== Task requirements ==
What lines in this listing contain the string "computer"? Report each one by copying it.
==== Source material
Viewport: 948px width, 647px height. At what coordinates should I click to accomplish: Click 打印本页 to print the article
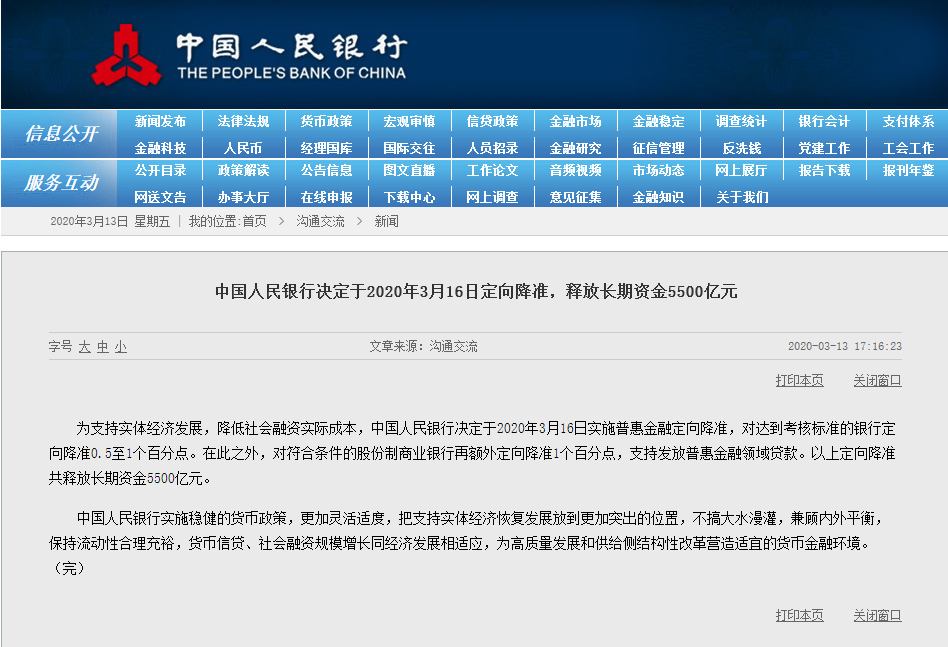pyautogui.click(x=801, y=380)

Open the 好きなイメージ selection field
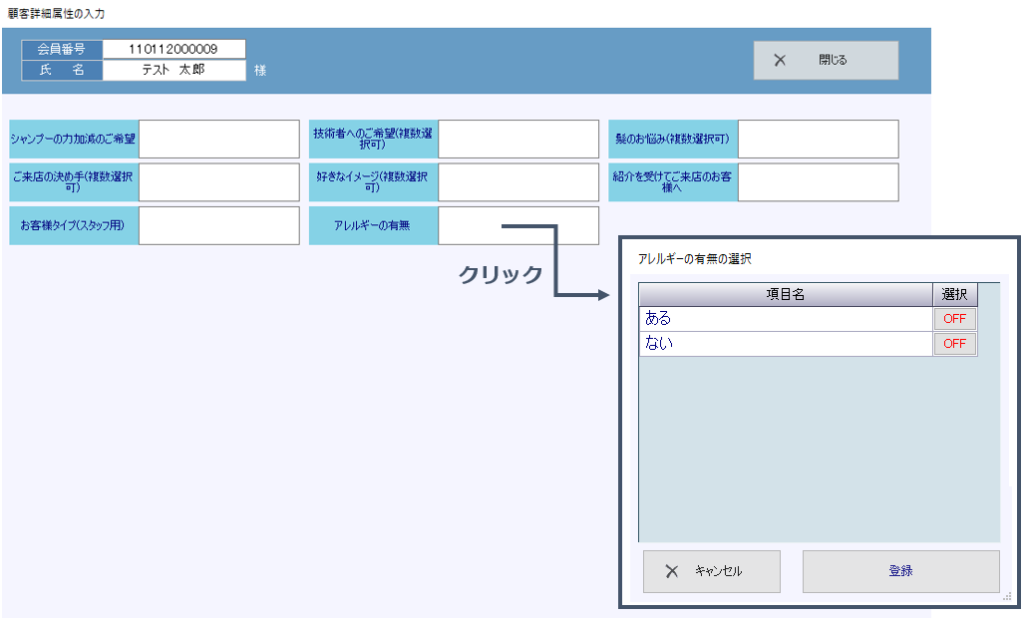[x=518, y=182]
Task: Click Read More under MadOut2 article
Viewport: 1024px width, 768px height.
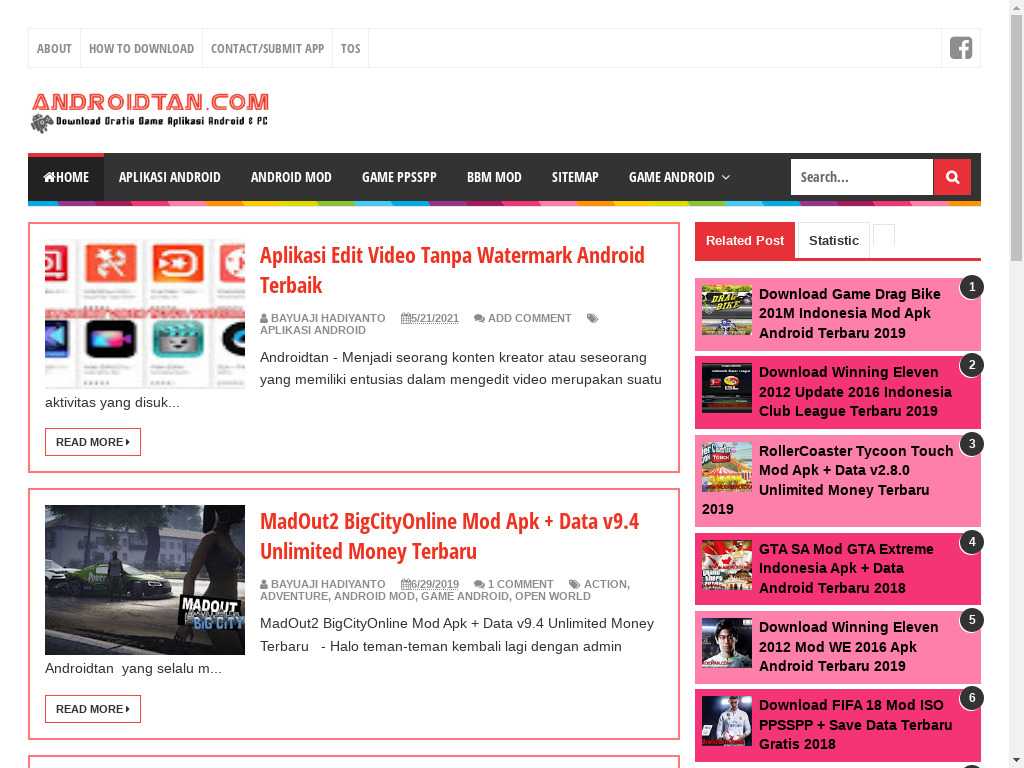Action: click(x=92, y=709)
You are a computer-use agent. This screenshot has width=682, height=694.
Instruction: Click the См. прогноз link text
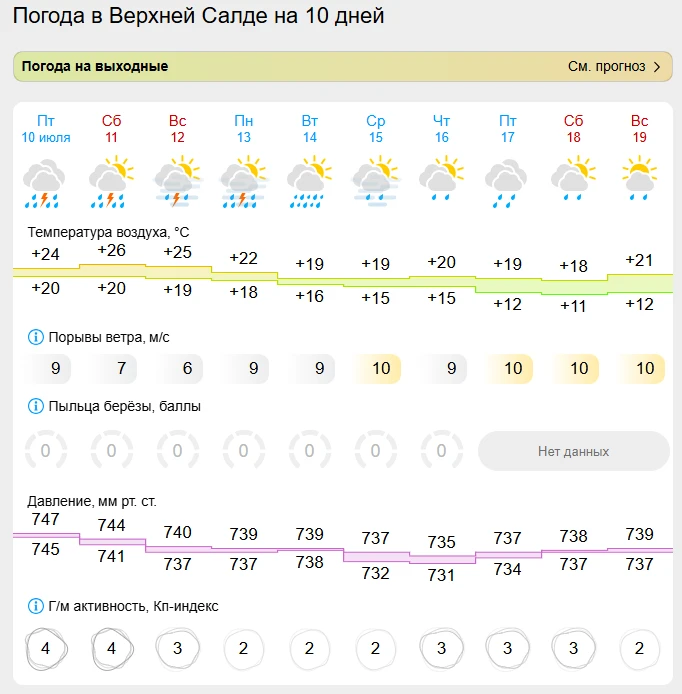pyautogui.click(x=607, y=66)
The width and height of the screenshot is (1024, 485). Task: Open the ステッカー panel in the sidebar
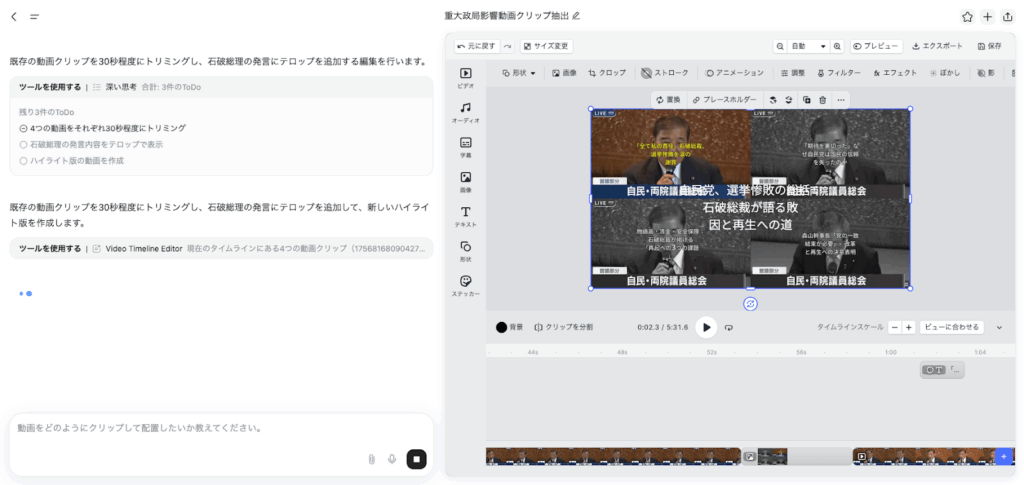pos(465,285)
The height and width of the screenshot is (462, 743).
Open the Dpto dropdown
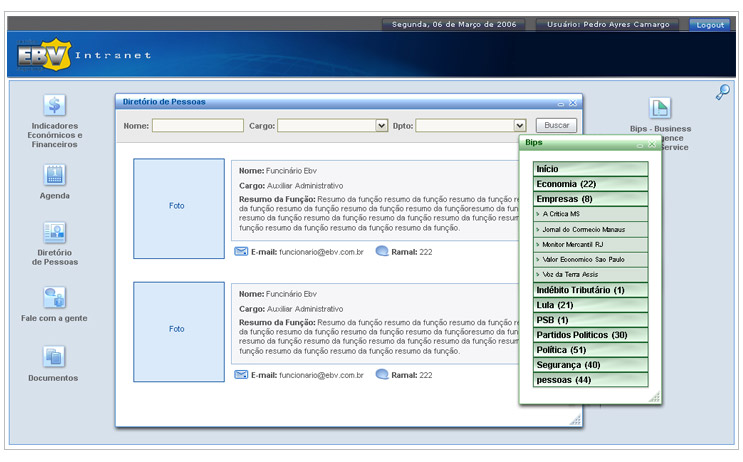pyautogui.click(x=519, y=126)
========
==== Source material
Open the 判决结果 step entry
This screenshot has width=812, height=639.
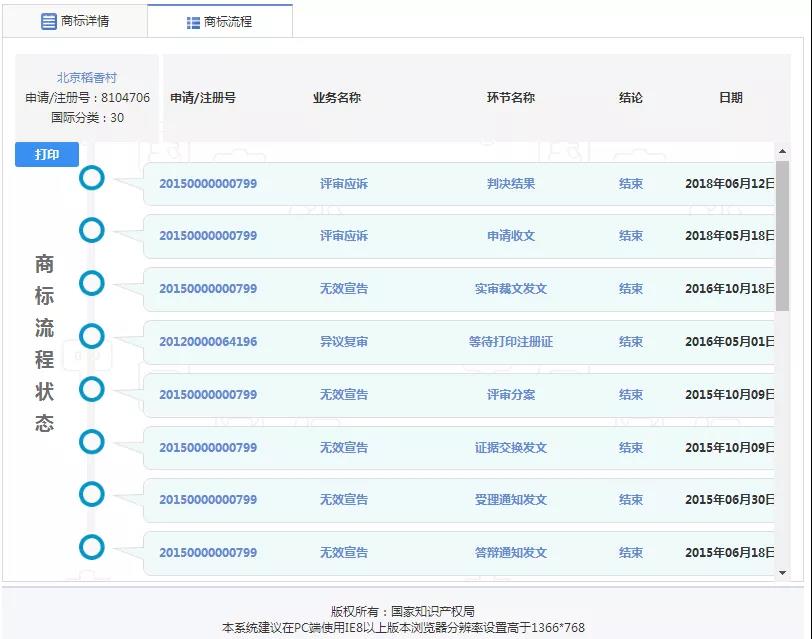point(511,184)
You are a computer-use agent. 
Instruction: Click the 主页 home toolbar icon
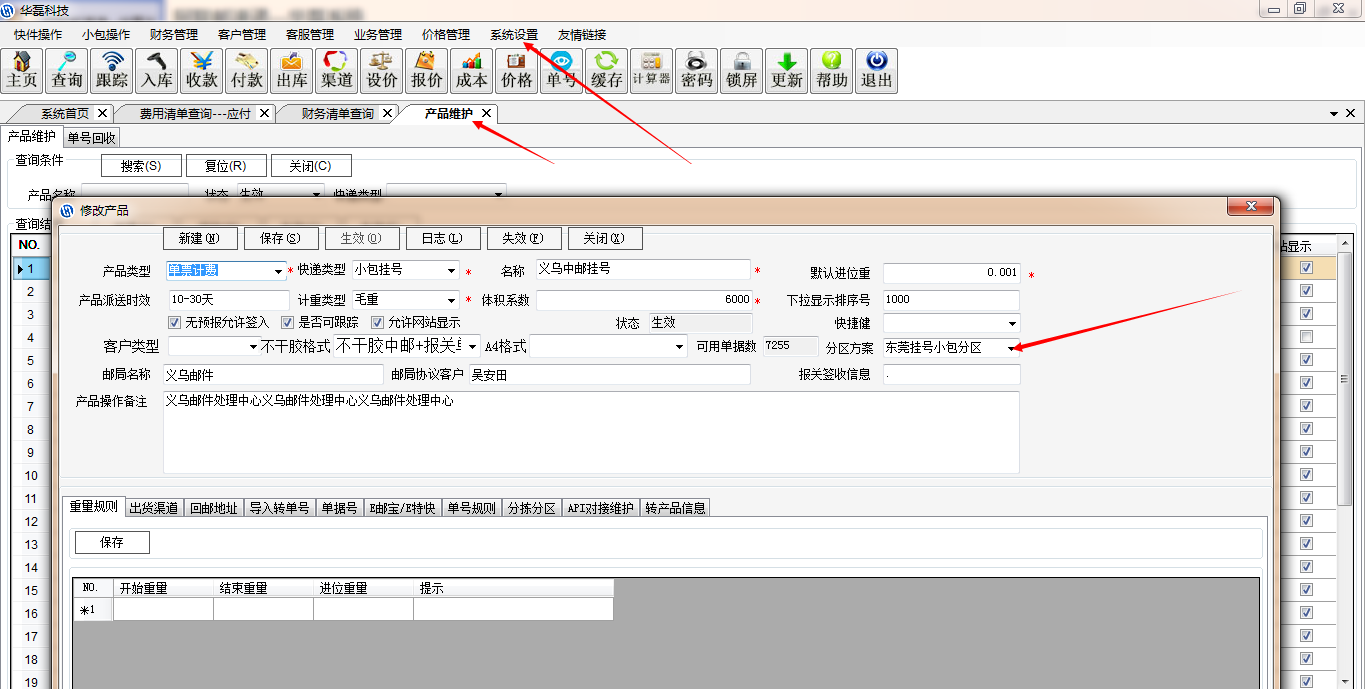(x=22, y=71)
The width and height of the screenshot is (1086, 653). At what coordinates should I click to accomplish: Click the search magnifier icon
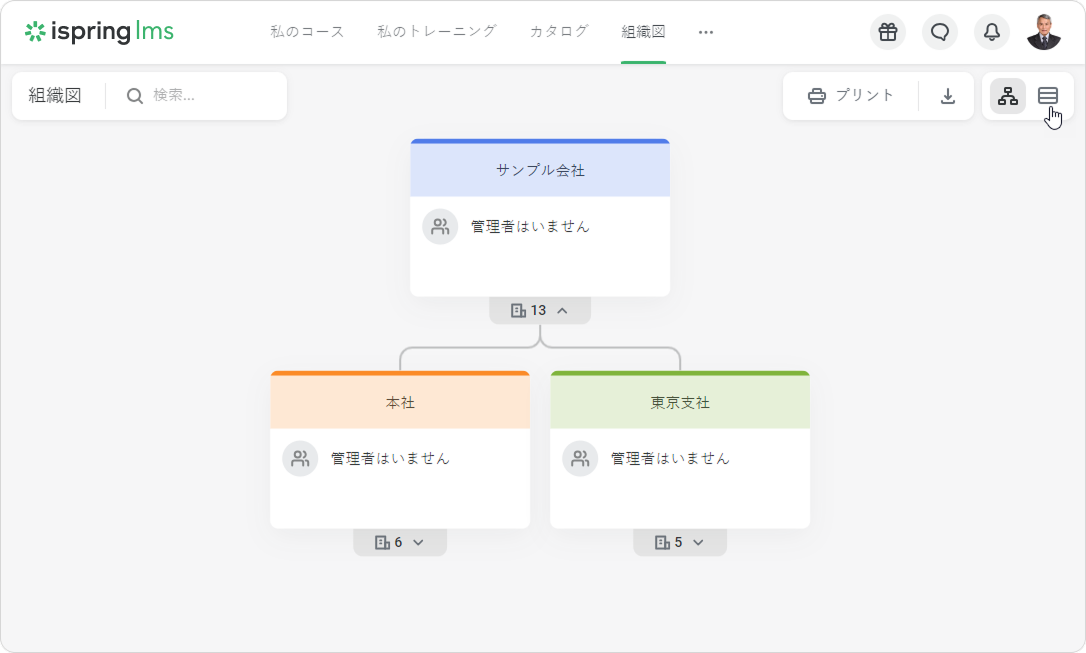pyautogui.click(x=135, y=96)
========
==== Source material
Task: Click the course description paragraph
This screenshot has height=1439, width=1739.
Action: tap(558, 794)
========
== Solution for this exercise ==
You are a computer-use agent. This screenshot has width=682, height=694.
You are a computer-use agent. 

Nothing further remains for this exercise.